The accuracy of wave models in semi-enclosed-basins and orography-controlled wind conditions, especially during fetch-limited storm events, is known to be limited. Wind wave forecasting in the NW Mediterranean Sea is particularly demanding due to the characteristic sharp gradients of the wind and wave conditions. In this work we focus on the commonly observed underestimation of wave parameters even when the wind field is “correct” or overestimated. This is a small step to analyse such a discrepancy, where wind overestimation has been commonly used to get the “right” wave predictions for the “wrong” reason. Here we selected a suitable combination of nested meteorological and wave models to focus on the physics (in parameterized terms) of meso-scale wave generation in restricted domains. First, to better capture the typical sharp gradients in wind and wave fields under those conditions, the spatial resolution of the atmospheric model was progressively increased during a characteristic storm event from 18 km to 4 km; the corresponding frequency of the wind input was increased from 6 to 1 h. Second, the calculated rate of wave growth in the numerical model (i.e. the balance between the input term and the whitecapping dissipation) was analysed and tuned to match the observed local rate of wave growth. The rate of non-dimensional growth in the region of study, which was calculated using measurements along the fetch, turned out to be faster than simulated with the initial model settings and faster than reported in previous studies. Adjusting the wave growth rate in the model to the observations improved the estimated wave height by about 18% and the wave period by about 4%. Decreasing the grid size of the numerical models from 12 km to 4 km improved the timing of the wave peaks but not the maximum values of the storm.

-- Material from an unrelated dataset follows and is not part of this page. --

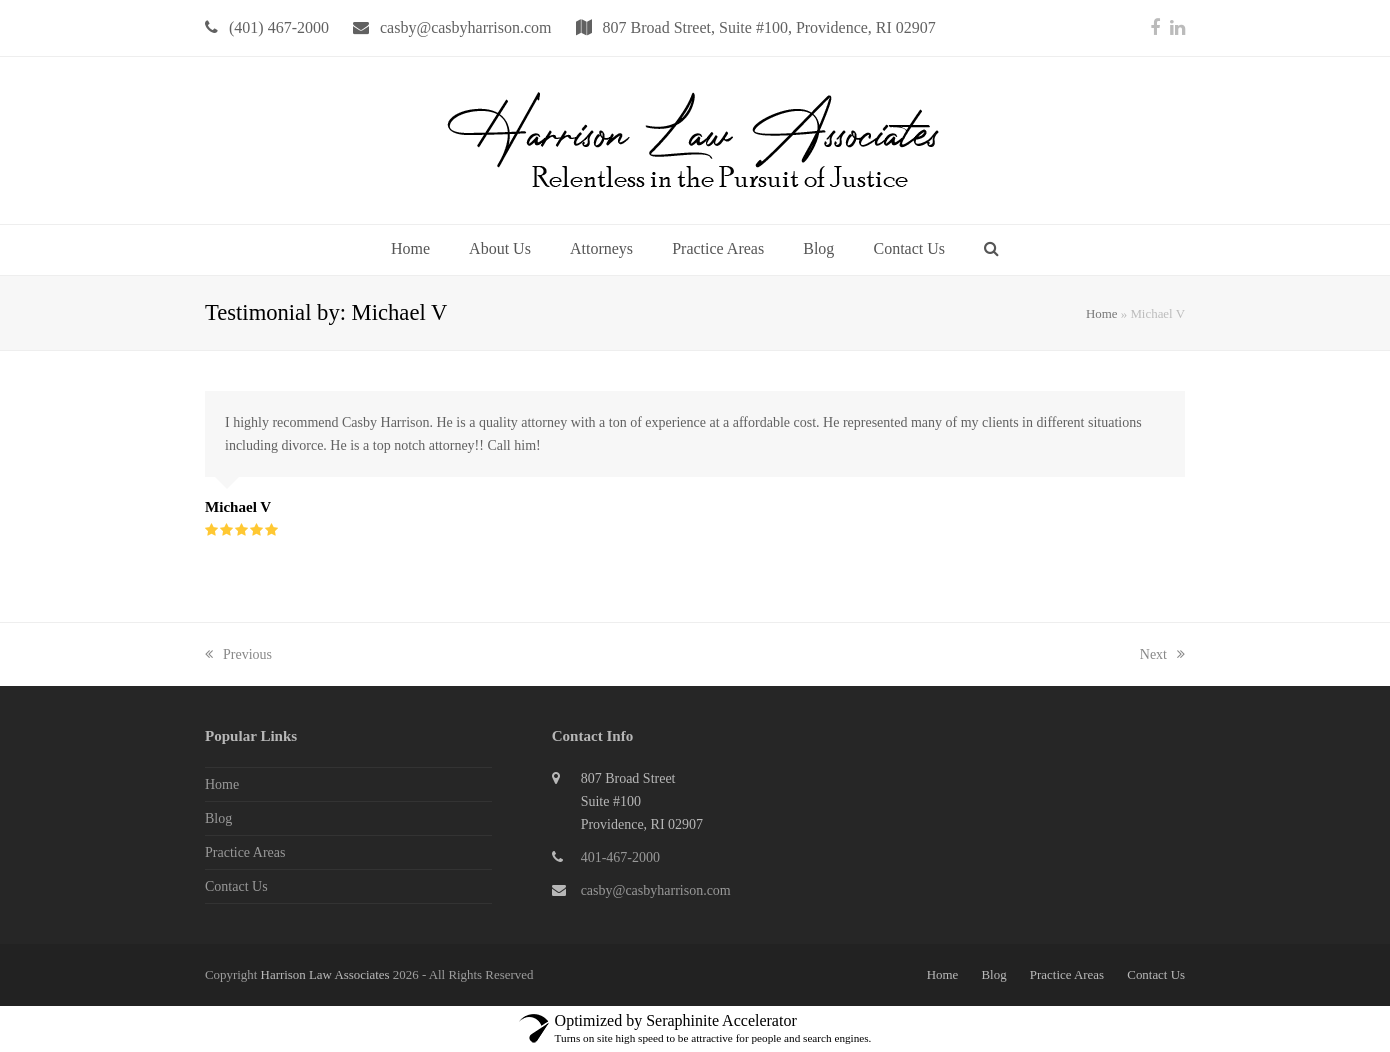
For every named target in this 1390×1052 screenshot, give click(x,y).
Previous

Increasing the frequency of the wind input (from 6 to 3 h) improved the estimation of the maximum wave height values (peaks) of the storm by about 13%. Summarizing, the results of this work showed that using high resolution and physically adjusted parameterizations in complex regions with strong wind and wave gradients such as the study area, it is possible to significantly reduce the under-estimation of wave parameters and to locally improve wave growth forecasting.